Image of a complex disc by this function? [closed]

Question

I am working with the function $f(z) = \frac{z+1}{z-1}$, for a complex variable $z$. I understood that for $z$ in the unit disc, i.e $\lvert z\rvert \le 1$, $\mathrm{Re}(f(z)) \le 0$.

What if $z$ is in a disc, say $D = \left\{ z \in \mathbb C: \, \lvert z\rvert \le a \right\}$ for a given constant $a \in \mathbb R_{+}$?

Note that the function is its own inverse, if it matters …. I'm not very good with analysis and I have trouble visualizing functions from $\mathbb C$ to $\mathbb C$, since there are 4 dimensions ….

Answer 1

This question might have been better suited to math.SE but since it's here I may as well post an outline of an answer. Your function $f$ is an example of a Moebius transformation, and these are known to take circles to circles provided that you allow straight lines as circles passing through "the point at infinity". So for $0<a<1$ the image of your closed disc is another closed disc, living in the left half-plane; for $a>1$ you get the complement of some open disc that lives in the right half-plane.

Answer 2

You don't need to think in 4-D, just put two complex planes, one the domain the other the codomain, next to each other. To get an idea of the action of the map you can begin by plotting points in the domain and their images in the codomain. Next you can put in all real numbers and see what is done to that, or the imaginary numbers (they get mapped onto the unit circle. If you want to know what happens to your other discs parametrize the boundary circle, say $z=a\exp(it)$ with $0\le t\le2\pi$, and calculate the image curve; you'll find it's another circle.

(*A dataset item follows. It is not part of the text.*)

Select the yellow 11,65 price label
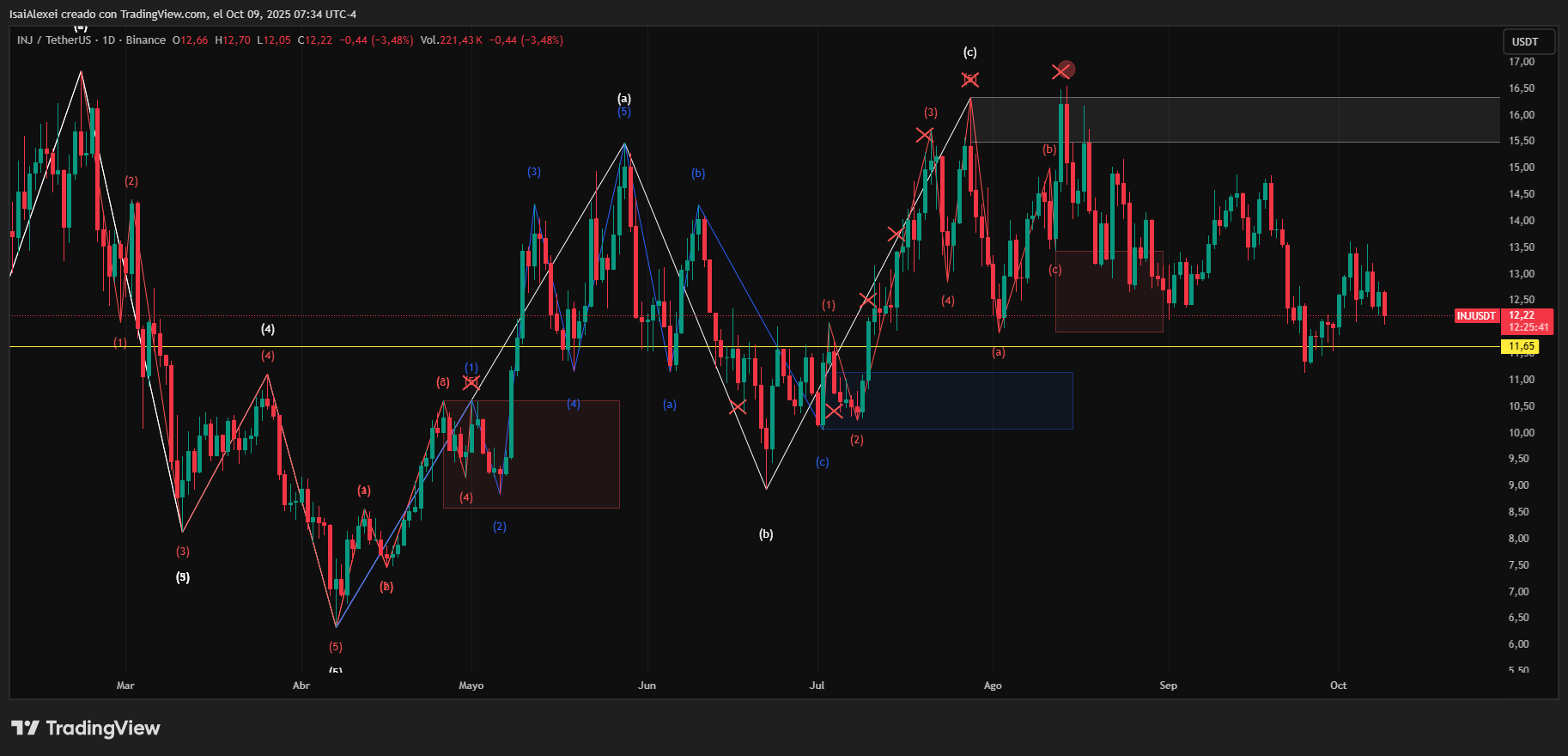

As you remarked the map is its own inverse, so the image of the circle of radius $a$ around the origin is also equal to the set of $z$ for which $(z+1)/(z-1)$ has modulus $a$, or $\lvert z+1\rvert=a\lvert z-1\rvert$. Now just plug in $z=x+iy$ and square both sides to get rid of the square root to get $(x+1)^2+y^2=a^2((x-1)^2+y^2)$, from there you can create an equation for the circle that will show centre and radius. (In the case $a=1$ the squares disappear and you end up with the imaginary axis, a circle with radius $\infty$.)

If you've developed some skill with the Moebius transforms mentioned in the other answer you'll know that circles and lines get mapped to circles and lines and that all kind of symmetry is preserved. Then you'd know that the image must be a circle because it intersects the real axis twice, it intersects it perpendicularly beceause the original circle does, hence its centre is on the real axis and necessarily halfay between $(a+1)/(a-1)$ and $(-a+1)/(-a-1)$.